O time passou a atacar em uma espécie de 3–2–5

O time reagiu quando o diamante foi quebrado. Atacando em um 3–2–5 (mais ou menos o que Sampaoli tem feito no Santos), foi possível criar superioridades rodando a bola de um lado para o outro. Com Winks sendo o responsável por inverter o lado da jogada, os triângulos formados por Ndombele-Rose-Kane e Sissoko-KWP-Lucas garantiram boas jogadas para o Tottenham.

No entanto, como mostra a imagem acima, manter Sissoko aberto não é o ideal. Com Walker-Peters por dentro, o francês foi acionado ao menos três vezes próximo da área, com espaço para cruzar. Logicamente, ele não tem esse atributo, e desperdiçou boas oportunidades criadas pela paciência no ataque posicional.

A formação se repetiu no início da segunda etapa, com Sissoko tendo vantagens no duelo físico contra o lateral esquerdo do Villa, Neil Taylor, mas falhando em entregar bons cruzamentos e chutes (aquele que foi pra lateral é um ótimo resumo disso). E, então, Eriksen entrou.

NOVA FORMAÇÃO E TRÊS GOLS

Com a entrada de Eriksen (em vermelho), o time ganhou uma nova dinâmica

Ao lado de Walker-Peters, Harry Winks vinha sendo o melhor em campo. Sua saída, no entanto, melhorou a equipe.

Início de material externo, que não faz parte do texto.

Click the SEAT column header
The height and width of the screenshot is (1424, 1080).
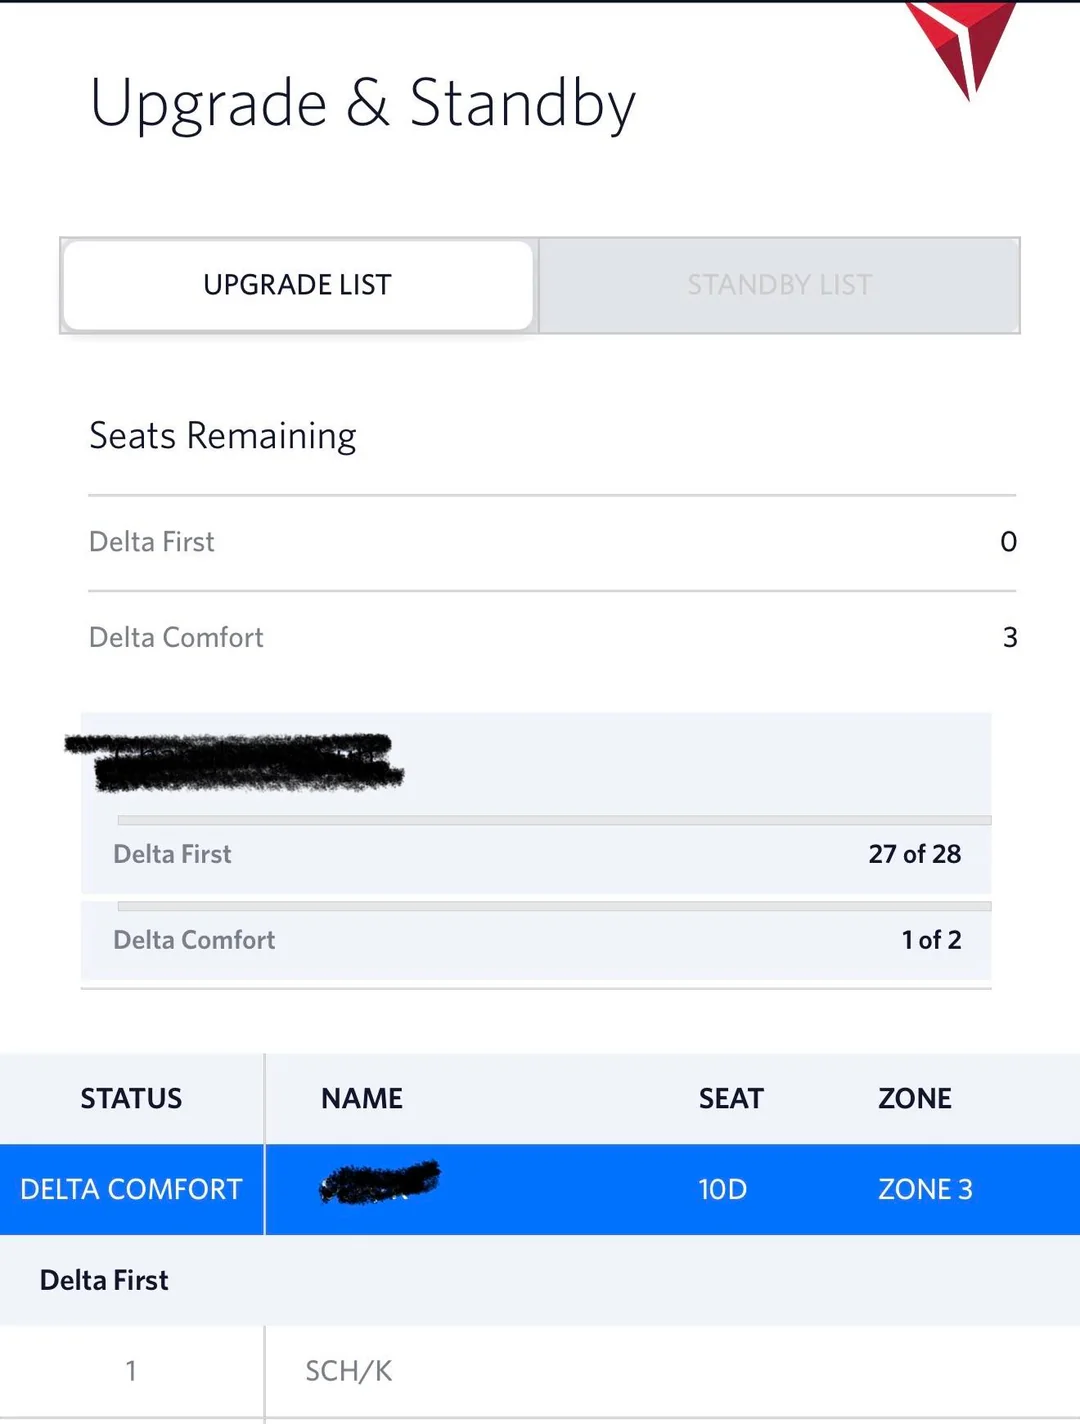tap(730, 1098)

Não por culpa dele, mas por culpa de Christian Eriksen. A entrada do camisa 23 modificou o esquema para um 4–2–3–1, centralizando Kane no ataque, abrindo Lamela na esquerda e, ufa, com Lucas na direita. Por dentro, o meia dinamarquês tinha a liberdade posicional para alternar entre ficar atrás do centroavante ou na base da jogada — como na imagem acima, em que está atrás da dupla de volantes Sissoko e Ndombele.

Assim, o time foi incisivo. De um lado, Lamela flutuava para dentro — quando com a bola, dando aquelas lambidinhas nela — e abria espaço para Rose avançar. Do outro, com Lucas sendo agudo e partindo para cima da marcação, tendo um Walker-Peters menos aberto e profundo, mais por dentro (como na imagem acima, que tem ele com a bola). Eriksen pensava o jogo, e ocupava os espaços necessários para garantir que o Tottenham teria vantagens.

O primeiro gol sai após uma bola parada do dinamarquês. O segundo, com uma pressão pós-perda de Lamela (talvez sua maior qualidade), que trabalhava atrás de Kane depois de fazer aquele movimento da esquerda para dentro.

Melhor ainda foi o terceiro gol. O novo posicionamento de Sissoko permitiu que um contra-golpe fosse puxado por ele. E é impossível pará-lo nesse contexto. Menos próximo da área, o francês costuma encontrar espaço para maltratar o adversário ao carregar a bola durante a transição ofensiva, e foi o que aconteceu no lance que matou o jogo.

OU SEJA…

Ndombele não estava tão impressionado com seu gol | Foto: @spursofficial

Pochettino admitiu que errou ao tentar manter o 4–3–1–2 após o gol do Aston Villa. Ele até consertou isso ao mudar o meio-campo e a forma de atacar, mas obteve sucesso pleno quando deixou de utilizar Lucas por dentro e Sissoko por fora, resgatando seu antigo e amado 4–2–3–1. Eriksen é imprescindível e foi mágico desde que entrou (liderou a partida com 3 passes chaves), mas a mudança de esquema foi o que virou a chave do jogo.

Com os atletas que o argentino tem, o 4–2–3–1 é a melhor solução para quebrar defesas sólidas e retrancadas. A dúvida fica por conta da dupla de volantes: Ndombele e Sissoko ou Ndombele e Winks? Com um adversário espaçado em um jogo mais rápido e cheio de transições, a primeira pode ser a melhor opção. Para trabalhar com calma, sem desperdiçar a posse de bola, contra um adversário mais “chato”, é melhor ter só um dos franceses.

Ah, e o negócio vai ficar ainda mais interessante quando Lo Celso estiver à disposição. Aí está um ótimo tema para o próximo texto.